2. "Umdrehung" der Sukzessivbeschwerde

Es wäre denkmöglich, das bisherige System des Art. 144 Abs. 1 B-VG auf die Weise zu vereinfachen, dass die Reihenfolge der prüfenden Gerichtshöfe umgedreht wird, die Beschwerde wäre also zunächst an den VwGH, und danach an den VfGH zu richten. Tatsächlich führt das gegenwärtige System nicht nur zu einer erheblichen Zahl von "sicherheitshalber" an den VfGH herangetragener Sukzessivbeschwerden, sondern ist in seiner spezifischen Logik - quasi "Zwischenschaltung des VfGH" zwischen Verwaltungsbehörde und VwGH - nicht leicht vermittelbar.

Gegen diesen Vorschlag wurde indessen eingewendet, dass diesfalls der VfGH zur letztlich verwaltungsgerichtlichen "Überinstanz" über dem VwGH werden könnte. Während im gegenwärtigen System der VfGH relativ "grob gestrickte" Beschwerden prüft und - wenn es sich nicht um spezifische Grundrechtsaspekte handelt - bei exzessiver Rechtswidrigkeit aufhebt, so würde er bei einer Umdrehung den vom VwGH bereits aufbereiteten Fall "über"prüfen. Zwar ist auf diesem Weg eine Verfeinerung des Rechtsschutzes nicht ausgeschlossen - da man stets ein Gericht einem anderen nachschalten kann, um das Ergebnis zu verbessern - der spezifische verfassungspolitische Mehrwert ist aber nicht zu erkennen. Im Hinblick auf die geforderte Beibehaltung der Gleichrangigkeit der Höchstgerichte blieb dieser Vorstoß daher vereinzelt.

3. Subsidiarantrag

Ein Manko in der Normenkontrolle wird häufig darin gesehen, dass die zur Anfechtung nach Art. 140 Abs. 1 B-VG ermächtigten Gerichte - allenfalls auch trotz entsprechender Anregungen seitens der Verfahrensparteien - keine Normprüfungsanträge an den VfGH stellen, weshalb verfassungsrechtlich bedenkliche generelle Normen lange in Geltung bleiben können.

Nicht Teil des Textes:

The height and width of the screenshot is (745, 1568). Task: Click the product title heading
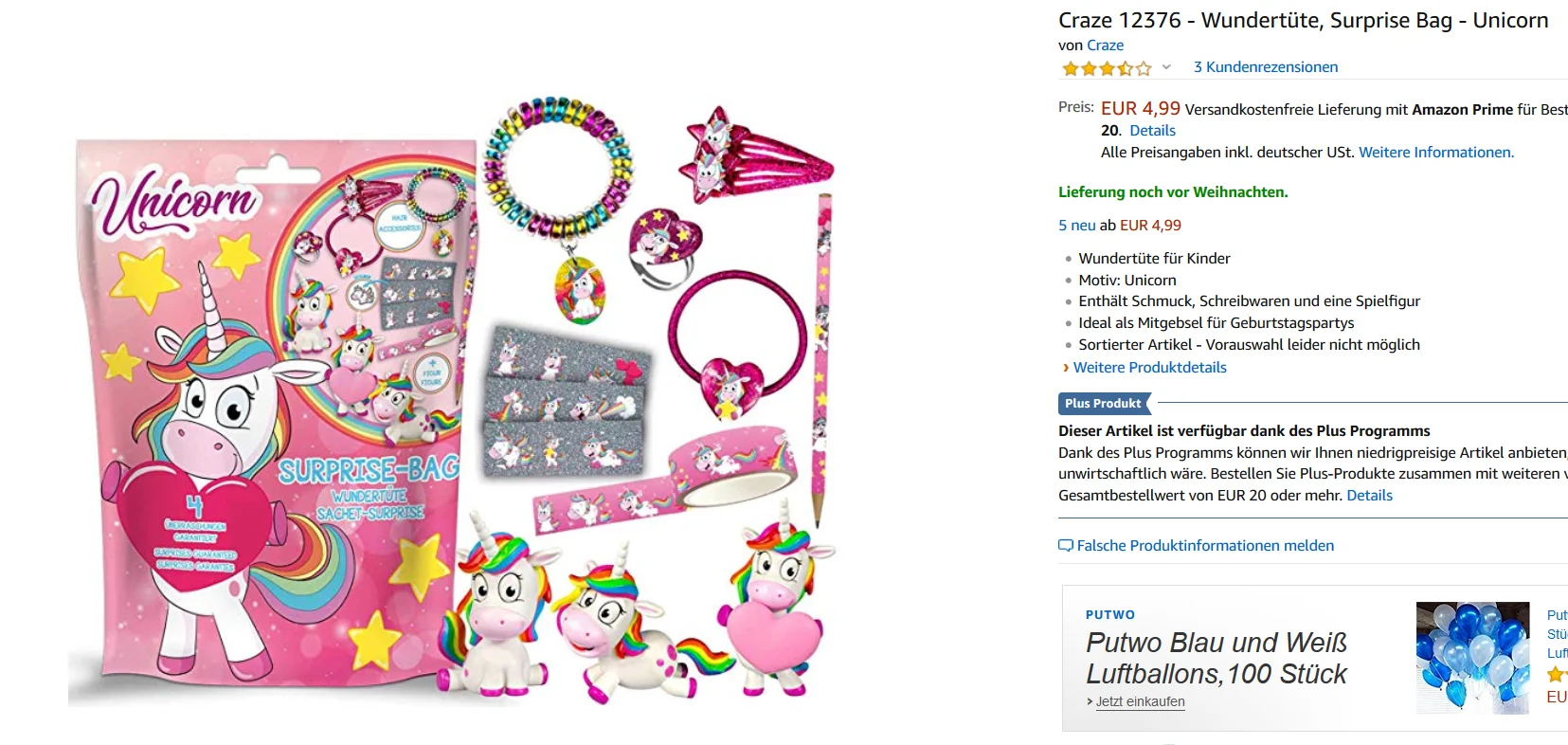[x=1303, y=21]
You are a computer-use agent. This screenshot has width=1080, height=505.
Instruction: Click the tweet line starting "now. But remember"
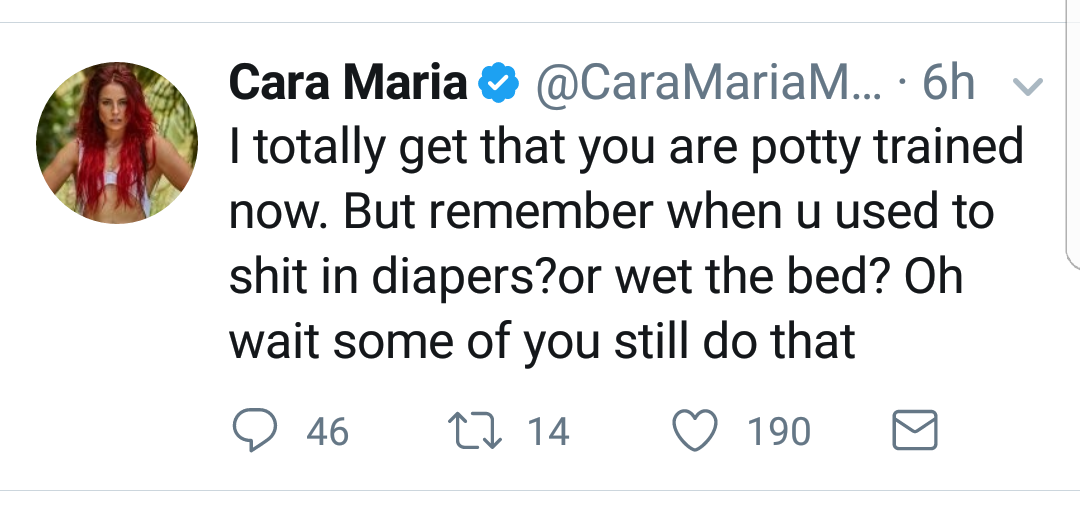pyautogui.click(x=611, y=212)
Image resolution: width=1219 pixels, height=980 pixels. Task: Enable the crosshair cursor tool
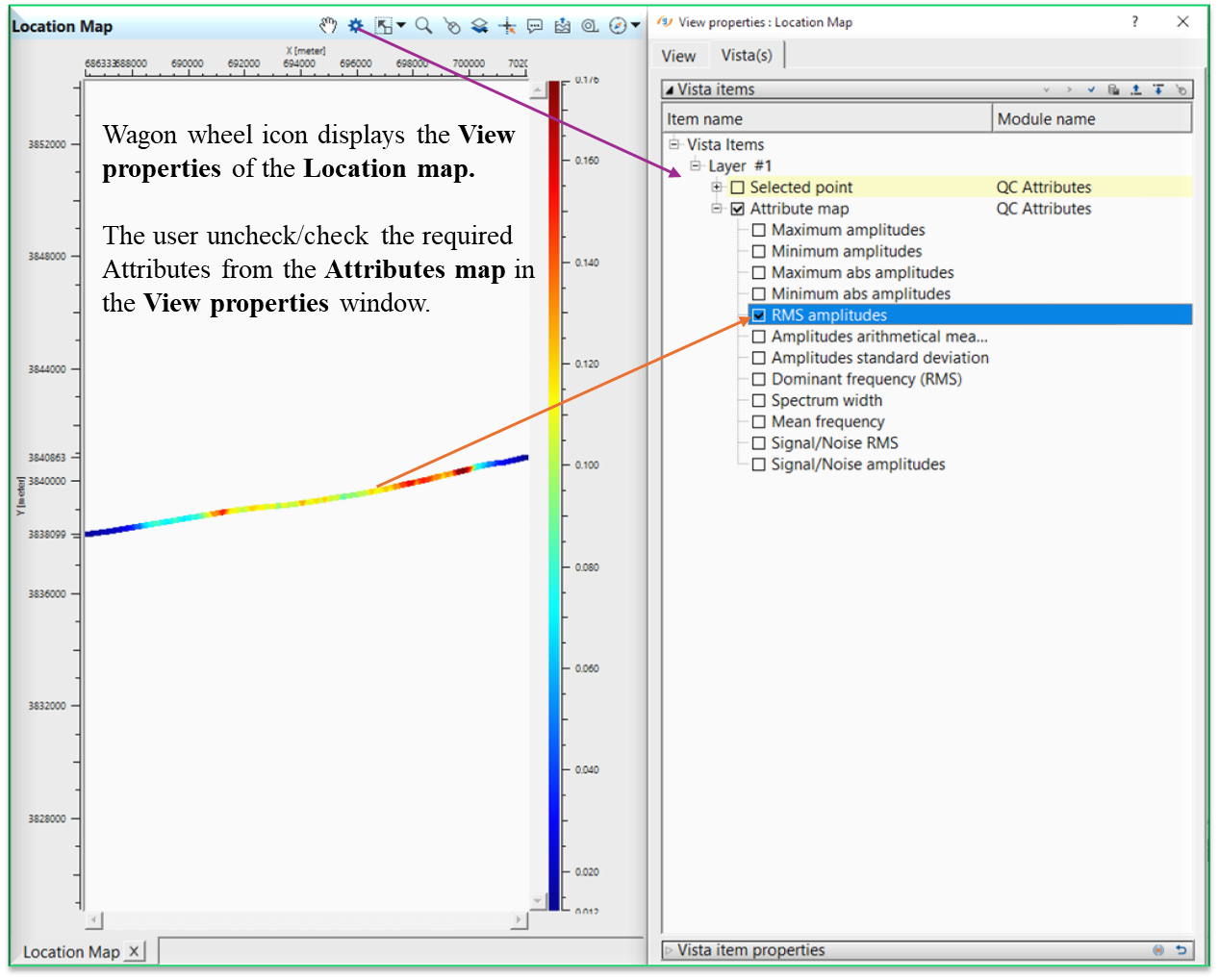click(x=507, y=26)
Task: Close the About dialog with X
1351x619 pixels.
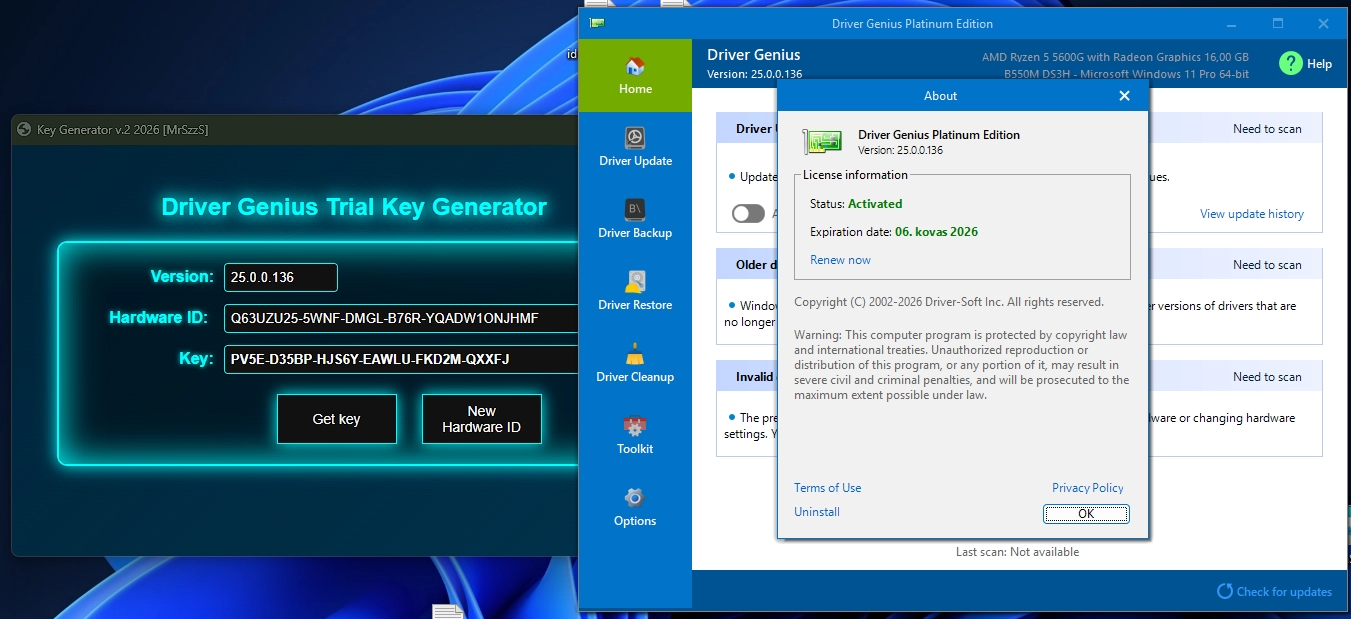Action: coord(1124,96)
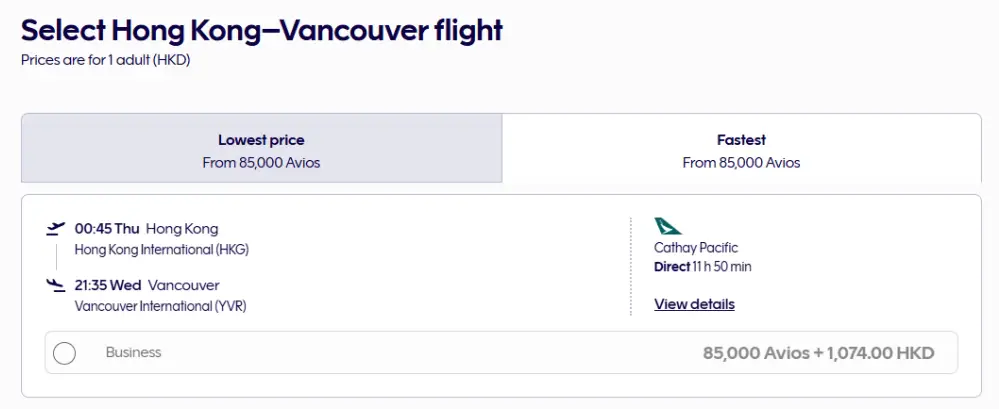
Task: Click the Prices are for 1 adult note
Action: (x=105, y=60)
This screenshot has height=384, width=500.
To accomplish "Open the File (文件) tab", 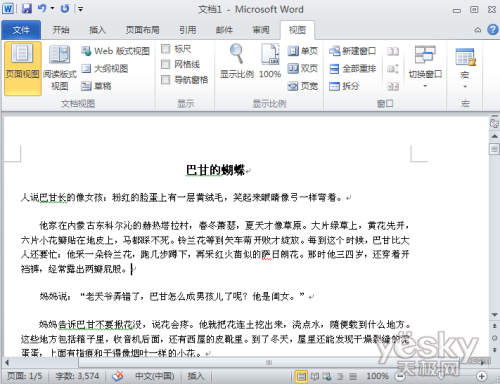I will click(21, 30).
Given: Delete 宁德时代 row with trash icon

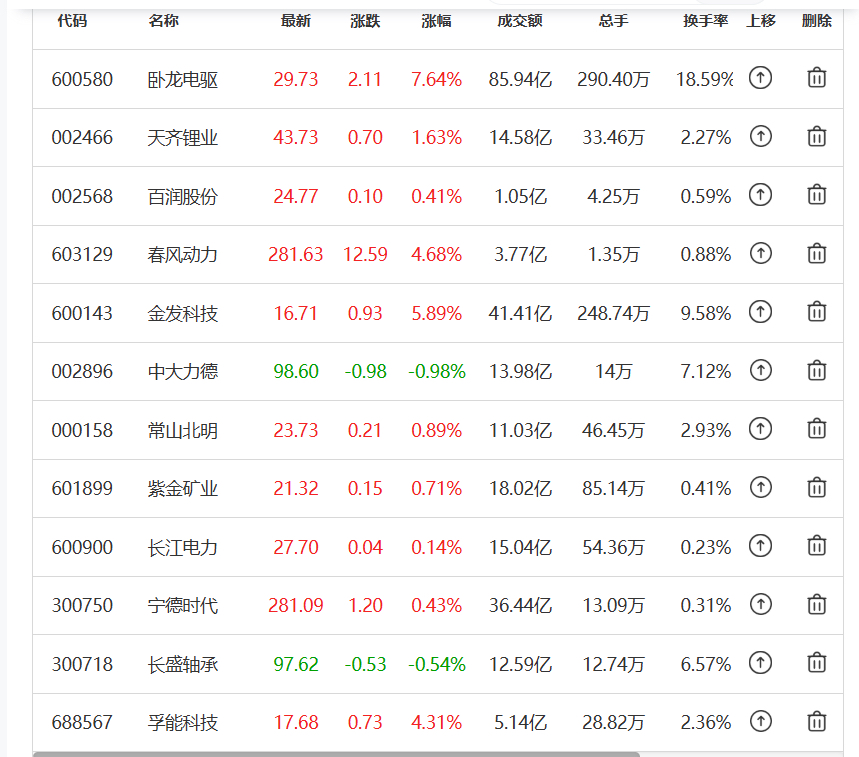Looking at the screenshot, I should [816, 604].
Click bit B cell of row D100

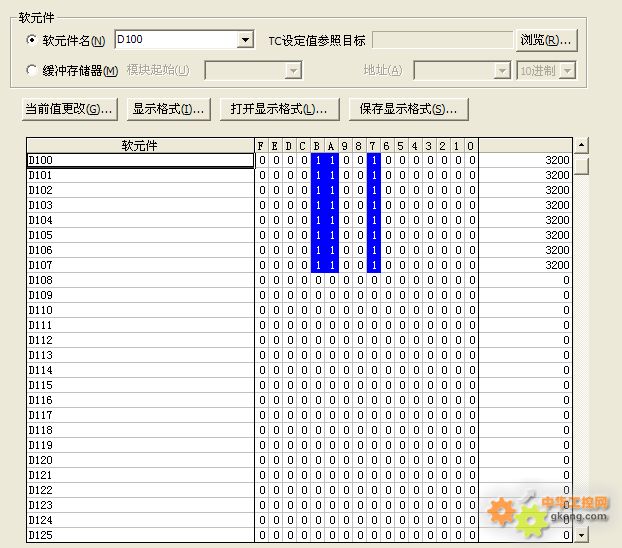pyautogui.click(x=318, y=160)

In erster Linie betrifft diese Frage die Justiz. Für den VwGH stellt sich - im Hinblick auf Art. 144 Abs. 1 zweiter Fall B-VG dieses Problem nicht in der selben Schärfe, aber grundsätzlich doch auch. In die Diskussion wurde daher die Konstruktion eines "Subsidiarantrags" eingebracht. Dieser soll es dem Beschwerdeführer ermöglichen, nach Abschluss des Verfahrens vor einem antragsberechtigten Gericht oder dem VwGH einen Antrag auf Normprüfung an den VfGH zu stellen. Wenn der VfGH die Norm dann aufhebt, wäre das Verfahren vor den Gerichten fortzusetzen. Im Ausschuss besteht die einhellige Meinung, dass ein solches Instrument den größten Teil des vorhandenen Problempotenzials abschöpfen könnte. Übrig blieben seltene Fälle einer "verfassungskonformen Auslegung".


4. Einführung einer Urteilsbeschwerde

Wenn man ein vollständiges System anstrebt, bei dem sämtliche Verfassungsfragen letztlich vom VfGH beantwortet werden, müsste man über den oben dargestellten "Subsidiarantrag" weiter in die Richtung einer einheitlichen "Urteilsbeschwerde" gehen. Bei dieser Variante hätte der Einzelne die Möglichkeit, unmittelbar das höchstgerichtliche Urteil wegen "Verfassungswidrigkeit" beim VfGH anzufechten. Gegen eine solche Konstruktion besteht eine Reihe von Bedenken, insbesondere im Hinblick auf die dann unweigerliche quasi Einführung einer vierten Instanz und damit Verfahrensverzögerung sowie die explizite Aufgabe der Gleichrangigkeit der Höchstgerichte.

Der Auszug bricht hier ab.